Heart Health Program | Jon Barron's Blog

Removing Ovaries Proven Ineffective

Healthy Aging

There’s something about the female sex that seems to make medical practitioners itchy to remove organs, punch holes, and generally use surgical tools to reduce the amount of personhood. And so it is that new stories keep popping up revealing that some operation performed on massive numbers of women has turned out to be unnecessary, or dangerous, or way over-prescribed. Witness the cavalier over-prescription of complete hysterectomies, double mastectomies, and plastic surgery of many kinds in the past.

Now a new study tells us that there’s no evidence supporting the common practice of removing the ovaries during a hysterectomy (for those of you who still believe that all modern medicine is evidenced based). According to an article in Medical News Today, doctors routinely prescribe bilateral oophorectomy (removal of ovaries) in women over 55 who are undergoing hysterectomy but who are at low-risk for ovarian cancer. As it turns out, this was based on a “hunch” with no evidence to support it. And as it turns out, the hunch was wrong. After reviewing the literature, head researcher Leonardo Orozco of the Women’s Hospital in San Jose, Costa Rica, found only two studies looking at the impact of oophorectomy on low-risk women, and both studies focused only on sexual and emotional well-being. (It does seem rather interesting that a woman’s ability to perform sexually post-surgery was studied instead of looking at the health benefits and risks of the procedure.)

About half of the 600,000 hysterectomies performed in the US annually have an add-on oophorectomy in order to “prevent the possibility” of ovarian cancer developing. Guess the doctors figure that while they’re fishing around inside the women, they might as well empty the pond. And while it’s infuriating to discover all that cutting and chopping that’s been going on provides no benefit, it’s even more distressing to learn that it may actually cost the woman her long-term health. That’s right, not only is there no proven benefit, but removing the ovaries can have devastating long-term consequences because the ovaries produce hormones that supply some protection to several systems, including the cardiovascular, even after menopause.
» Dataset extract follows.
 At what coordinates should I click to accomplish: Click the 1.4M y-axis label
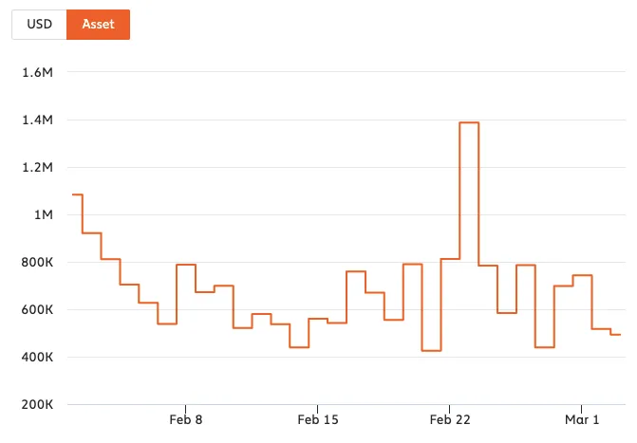coord(37,120)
That’s right, heart disease risk goes up when the ovaries go out. In fact, according to Dr. Mindy Minkin of the Yale University School of Medicine, oophorectomy may result in a seven-fold increased risk of cardiovascular disease in the absence of subsequent estrogen therapy, which of course carries its own risks. Removing the ovaries also raises the risk of stroke, osteoporosis, and dementia. A 2005 study at UCLA found that women between ages 40 and 80 with an average risk for ovarian cancer derived no survival benefit from losing their ovaries and in fact, experienced higher mortality rates up to age 65. The younger the women were, the higher the risk of developing heart disease. And last year, two studies at the Mayo Clinic found that removing the ovaries before menopause increased a woman’s risk of later developing dementia or Parkinson’s…twofold.

Dr. Orozco exercised restraint in summing up the findings. “Prophylactic oophorectomy is performed across the world on the basis of very limited evidence. Until more data becomes available, [it] should be approached with great caution. Currently, the existing evidence does not support the high number of ovary removals in clinical practice,” he said.

His colleague, Dr. David Olive of the Mayo Clinic, ratcheted it up a notch: “Physicians tell patients that their risk of ovarian cancer can be removed by removing the ovaries,” he says. “What they don’t mention is that this may increase their risk for heart disease, which is much more common.”

You can bet that physicians also don’t mention the fact that the procedure is recommended to women on the basis of guesswork and superstition, rather than on the basis of even a shred of solid evidence proving that the radical surgery will lead to any benefit. The bottom line is that there’s no more evidence supporting prophylactic oophorectomy than there was in the stone age practice of cutting a hole in the skull to release the evil spirits trapped inside.